Move to Europe and Asia. They tend to favor Flash out there ;) - Mona N.
funny thing...i was talking to a photographer who need a website. she kept asking about flash and i kept telling her i don't know flash. Eventually she decided to go a different direction (without me) because she wanted a full flash site. I just didn't get it. - Justin Korn
Heh. I've been a Flash BITCHR since it came out. Waaaaaay back in the day, they were changing the code every 3 days. As soon as you got something built, you had to convince the client to download the updated plugin. "Didn't I just do that? Does it do that every time? Why would people visiting my site want to have to install a plugin just to see my site?" - Chris Kim A
And while I'm at it, waaaay back in those days, QuickTime was a monster at the things Flash was struggling to do. Again, the plugin requirement issue, even harder to convince the 99.999999% PC user base to install an Apple plugin. Man, I had all these cool QTVR navigation buttons, all slick and such, but alas, QTVR, we hardly knew ye. - Chris Kim A
Justin, I think a lot of artist types think flash looks nice, so that must mean the site is gonna be awesome. Chris, I have been a flash hater for quite a while. It has gotten better than back in the day, but it's still guilty until proven innocent in my book. - Rah™
AGREED re: plug-in!!!!! Imagine, if the client has no idea how to install the plug-in, are average consumer going to know how? I'm with David who stated, CSS / DHTML suffices. Loads SO much quicker! RE: QT, we've come a LONG way. wow. - Mona N.

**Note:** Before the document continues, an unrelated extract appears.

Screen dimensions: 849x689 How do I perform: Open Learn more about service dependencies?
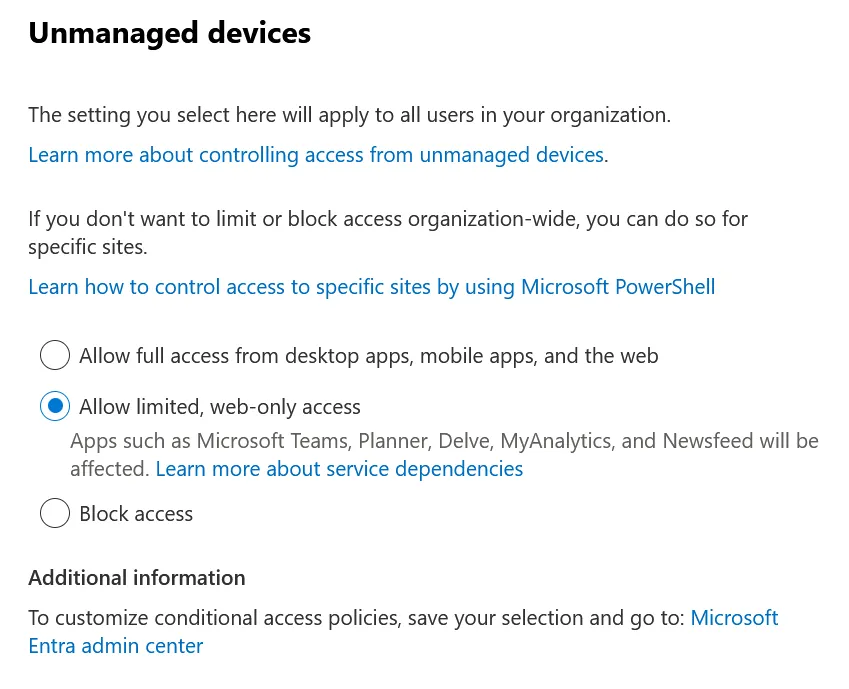339,468
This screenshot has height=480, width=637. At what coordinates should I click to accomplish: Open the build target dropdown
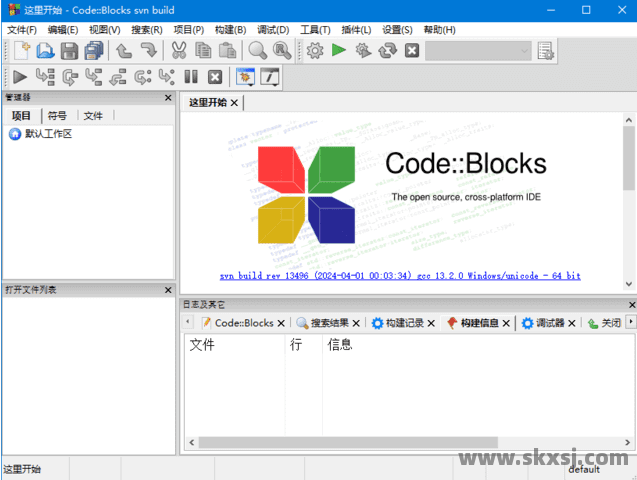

Flash = FAIL, If you provide alternate regular site = Semi-FAIL. - Mitchell Tsai
I can not see how the software is a deceiding factor in the usability. When deeplinking is not needed (and navigation is clear enough to prevent the browser button to do bad things (it's a browser problem, not flash's)) you can make great stuff with Flash. There are just as much bad sites in html, xml, ajax, ruby on rails and what have you then there are in Flash. Okay. I admit. I am from Europe. I like the experience vs just information :) - Ruud van Wijngaarden
There's more bad sites in 'al dente html' even. +1 Ruud - Mo Kargas
Some sites need a good experience for the widest possible audience while other sites need a specific experience for a very select audience. When the second is true then Flash / Silverlight is completely appropriate. - Soulhuntre
via twhirl
@Mo Kargas: that's simply because there are more sites made with HTML, it's like saying there's more coffee drinkers in the US vs the UK. It's not the number that counts, it's the percentage. - Stupid Blogger (aka Tina)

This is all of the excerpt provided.